Whereas in Britain, the problem of the survival and the growth of the Socialist Alliance depends on the policy of the SWP which is stifling it, in France, by contrast, the attitude of LO and the LCR could block the appearance of a French version of the Socialist Alliance. Moreover, the leaders of the LCR explicitly conceive of their electoral campaign with LO as different from their activity in the mass movement and different from their efforts to regroup the anti-capitalist left. They call this: desynchronisation.
Instead of doing the same thing, conducting the same policy on the three terrains (elections, social battles, and the construction of a new anti-capitalist force), that is to say regrouping the real left to prepare to confront the right and the bosses, they change their policies according to the arena and who they are talking to. This cannot be productive!

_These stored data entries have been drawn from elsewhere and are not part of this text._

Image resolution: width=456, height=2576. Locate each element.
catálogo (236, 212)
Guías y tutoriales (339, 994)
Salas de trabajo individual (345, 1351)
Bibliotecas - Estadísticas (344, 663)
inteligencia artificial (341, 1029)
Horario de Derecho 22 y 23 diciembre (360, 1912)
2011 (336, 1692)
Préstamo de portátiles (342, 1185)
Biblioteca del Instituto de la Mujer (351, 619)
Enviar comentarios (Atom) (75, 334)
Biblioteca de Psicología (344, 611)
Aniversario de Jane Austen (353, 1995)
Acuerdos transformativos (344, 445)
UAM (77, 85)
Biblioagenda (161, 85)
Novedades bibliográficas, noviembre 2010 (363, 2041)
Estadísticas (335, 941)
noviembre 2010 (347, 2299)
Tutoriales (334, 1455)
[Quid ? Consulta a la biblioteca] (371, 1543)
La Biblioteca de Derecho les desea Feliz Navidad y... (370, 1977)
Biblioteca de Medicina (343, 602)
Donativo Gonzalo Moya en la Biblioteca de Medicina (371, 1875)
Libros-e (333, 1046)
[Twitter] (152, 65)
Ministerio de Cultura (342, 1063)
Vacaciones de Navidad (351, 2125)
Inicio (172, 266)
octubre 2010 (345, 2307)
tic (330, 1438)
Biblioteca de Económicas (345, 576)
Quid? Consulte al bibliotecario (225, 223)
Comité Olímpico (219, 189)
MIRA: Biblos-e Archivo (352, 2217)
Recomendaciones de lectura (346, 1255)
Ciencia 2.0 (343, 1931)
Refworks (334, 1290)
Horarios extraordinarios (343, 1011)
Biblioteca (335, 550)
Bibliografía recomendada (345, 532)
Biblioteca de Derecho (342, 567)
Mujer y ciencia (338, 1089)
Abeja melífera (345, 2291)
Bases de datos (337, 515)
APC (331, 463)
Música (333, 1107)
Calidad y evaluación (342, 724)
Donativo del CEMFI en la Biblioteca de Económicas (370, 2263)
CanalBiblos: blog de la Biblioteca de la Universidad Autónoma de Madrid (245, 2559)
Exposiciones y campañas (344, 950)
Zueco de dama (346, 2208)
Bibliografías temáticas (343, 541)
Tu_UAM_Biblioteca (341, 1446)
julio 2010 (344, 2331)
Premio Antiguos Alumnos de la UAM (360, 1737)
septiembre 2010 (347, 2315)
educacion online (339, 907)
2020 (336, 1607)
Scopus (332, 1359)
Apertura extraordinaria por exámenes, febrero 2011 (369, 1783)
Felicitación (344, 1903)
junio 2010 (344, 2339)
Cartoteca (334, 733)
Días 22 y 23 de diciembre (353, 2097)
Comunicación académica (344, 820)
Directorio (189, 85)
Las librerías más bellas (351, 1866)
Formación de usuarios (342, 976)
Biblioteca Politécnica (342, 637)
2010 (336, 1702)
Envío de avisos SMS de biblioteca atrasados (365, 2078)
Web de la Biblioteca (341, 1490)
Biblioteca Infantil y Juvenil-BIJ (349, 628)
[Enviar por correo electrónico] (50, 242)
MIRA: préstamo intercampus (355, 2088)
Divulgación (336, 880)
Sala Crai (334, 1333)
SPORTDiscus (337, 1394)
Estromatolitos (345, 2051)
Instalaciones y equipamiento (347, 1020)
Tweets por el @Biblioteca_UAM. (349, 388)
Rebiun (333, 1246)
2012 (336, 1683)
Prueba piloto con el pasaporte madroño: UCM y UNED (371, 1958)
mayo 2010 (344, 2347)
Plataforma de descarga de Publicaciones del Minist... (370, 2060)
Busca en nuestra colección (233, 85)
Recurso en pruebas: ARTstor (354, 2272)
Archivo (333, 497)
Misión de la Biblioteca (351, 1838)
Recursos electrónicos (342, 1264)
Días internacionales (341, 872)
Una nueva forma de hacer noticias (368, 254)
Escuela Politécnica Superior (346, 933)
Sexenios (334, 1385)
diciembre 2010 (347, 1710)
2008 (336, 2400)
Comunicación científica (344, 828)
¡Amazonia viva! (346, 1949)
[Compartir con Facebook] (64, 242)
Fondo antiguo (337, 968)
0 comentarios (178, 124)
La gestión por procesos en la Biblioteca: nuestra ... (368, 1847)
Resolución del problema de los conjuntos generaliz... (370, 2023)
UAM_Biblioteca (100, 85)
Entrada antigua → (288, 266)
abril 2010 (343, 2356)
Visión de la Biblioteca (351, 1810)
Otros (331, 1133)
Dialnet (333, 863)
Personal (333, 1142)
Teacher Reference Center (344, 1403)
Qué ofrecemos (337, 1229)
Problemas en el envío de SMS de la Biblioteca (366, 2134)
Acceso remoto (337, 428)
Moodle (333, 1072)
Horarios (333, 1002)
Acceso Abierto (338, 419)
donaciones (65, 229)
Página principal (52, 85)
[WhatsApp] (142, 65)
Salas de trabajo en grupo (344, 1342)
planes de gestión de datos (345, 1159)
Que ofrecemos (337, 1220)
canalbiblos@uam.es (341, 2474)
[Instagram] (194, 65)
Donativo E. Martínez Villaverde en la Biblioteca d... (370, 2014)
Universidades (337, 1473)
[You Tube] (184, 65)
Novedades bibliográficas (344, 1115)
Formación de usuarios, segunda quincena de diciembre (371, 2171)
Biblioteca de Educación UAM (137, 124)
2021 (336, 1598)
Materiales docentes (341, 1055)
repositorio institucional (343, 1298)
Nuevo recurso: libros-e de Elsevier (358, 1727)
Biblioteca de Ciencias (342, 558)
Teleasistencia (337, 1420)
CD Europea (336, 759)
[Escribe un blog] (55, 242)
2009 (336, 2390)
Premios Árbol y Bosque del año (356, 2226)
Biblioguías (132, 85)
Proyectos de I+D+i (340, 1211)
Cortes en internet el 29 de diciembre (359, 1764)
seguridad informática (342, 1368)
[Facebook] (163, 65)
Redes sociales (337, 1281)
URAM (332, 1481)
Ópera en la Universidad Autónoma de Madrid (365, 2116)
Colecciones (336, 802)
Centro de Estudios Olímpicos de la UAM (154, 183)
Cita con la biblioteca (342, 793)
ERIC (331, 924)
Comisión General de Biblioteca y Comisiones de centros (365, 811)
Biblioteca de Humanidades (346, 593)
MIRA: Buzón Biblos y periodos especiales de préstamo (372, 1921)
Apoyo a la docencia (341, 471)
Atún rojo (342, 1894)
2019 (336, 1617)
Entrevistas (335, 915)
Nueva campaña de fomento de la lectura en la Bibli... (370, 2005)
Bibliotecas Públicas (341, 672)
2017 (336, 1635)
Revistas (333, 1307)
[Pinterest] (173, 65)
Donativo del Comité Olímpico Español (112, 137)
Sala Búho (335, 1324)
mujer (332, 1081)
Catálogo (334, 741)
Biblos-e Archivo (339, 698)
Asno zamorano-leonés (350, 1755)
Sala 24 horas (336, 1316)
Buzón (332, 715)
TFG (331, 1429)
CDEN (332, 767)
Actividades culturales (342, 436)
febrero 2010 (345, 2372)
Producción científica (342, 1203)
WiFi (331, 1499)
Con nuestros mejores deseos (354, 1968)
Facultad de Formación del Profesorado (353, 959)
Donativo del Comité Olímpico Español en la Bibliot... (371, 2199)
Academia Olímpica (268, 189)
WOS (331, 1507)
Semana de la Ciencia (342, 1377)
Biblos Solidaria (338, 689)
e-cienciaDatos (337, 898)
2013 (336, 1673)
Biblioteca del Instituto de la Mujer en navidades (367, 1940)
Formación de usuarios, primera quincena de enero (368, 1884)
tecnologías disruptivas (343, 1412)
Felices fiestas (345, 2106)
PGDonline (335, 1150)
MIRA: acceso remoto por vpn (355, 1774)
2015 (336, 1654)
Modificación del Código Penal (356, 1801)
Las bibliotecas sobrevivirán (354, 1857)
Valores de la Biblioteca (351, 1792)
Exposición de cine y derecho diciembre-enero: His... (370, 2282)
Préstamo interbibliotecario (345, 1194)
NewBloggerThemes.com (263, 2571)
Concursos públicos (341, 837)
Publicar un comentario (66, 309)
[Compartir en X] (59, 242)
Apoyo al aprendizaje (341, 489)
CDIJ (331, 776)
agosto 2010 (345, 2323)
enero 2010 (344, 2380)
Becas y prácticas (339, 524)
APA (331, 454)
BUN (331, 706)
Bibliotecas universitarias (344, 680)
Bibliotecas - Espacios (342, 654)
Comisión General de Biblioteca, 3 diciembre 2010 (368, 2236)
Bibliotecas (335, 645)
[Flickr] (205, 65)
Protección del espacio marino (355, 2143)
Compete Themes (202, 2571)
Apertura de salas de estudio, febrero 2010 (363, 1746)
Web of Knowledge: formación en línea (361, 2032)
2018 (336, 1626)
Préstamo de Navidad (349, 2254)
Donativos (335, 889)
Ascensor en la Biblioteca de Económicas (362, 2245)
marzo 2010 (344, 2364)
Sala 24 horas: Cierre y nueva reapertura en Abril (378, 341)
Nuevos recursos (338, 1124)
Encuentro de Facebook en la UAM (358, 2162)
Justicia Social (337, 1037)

The LCR congress which takes place from 30 October-2 November will be crucial to knowing how the far left is going to face the next elections.
As in 1999, LO-LCR electoral unity limited to three weeks, then no further common activity?
As in 2002, everyone gets a good score but everyone remains in their little corner, in their exclusion zone?
Or else all the forces of the left, which includes of the PS, of the PCF and of the the Greens, regroup to face the elections and the social battles together, thereby putting the downfall of Chirac and Raffarin on the order of the day?
France is far from being a country at peace. In a little over a year, millions of demonstrators have gone out on the streets several times. Between 21 April 2002 and 5 May 2002, against Le Pen explicitly and against Chirac implicitly. On 15 February 2003 against the war in Iraq. In May-June 2003, in defence of pensions and against privatisation/decentralisation.
That must now translate itself into a united response, not only to the elections, but also on the terrain of struggle! Not to do this is to allow Chirac-Raffarin to inflict severe blows on our social gains and liberties, and it is the way to open the path to Le Pen!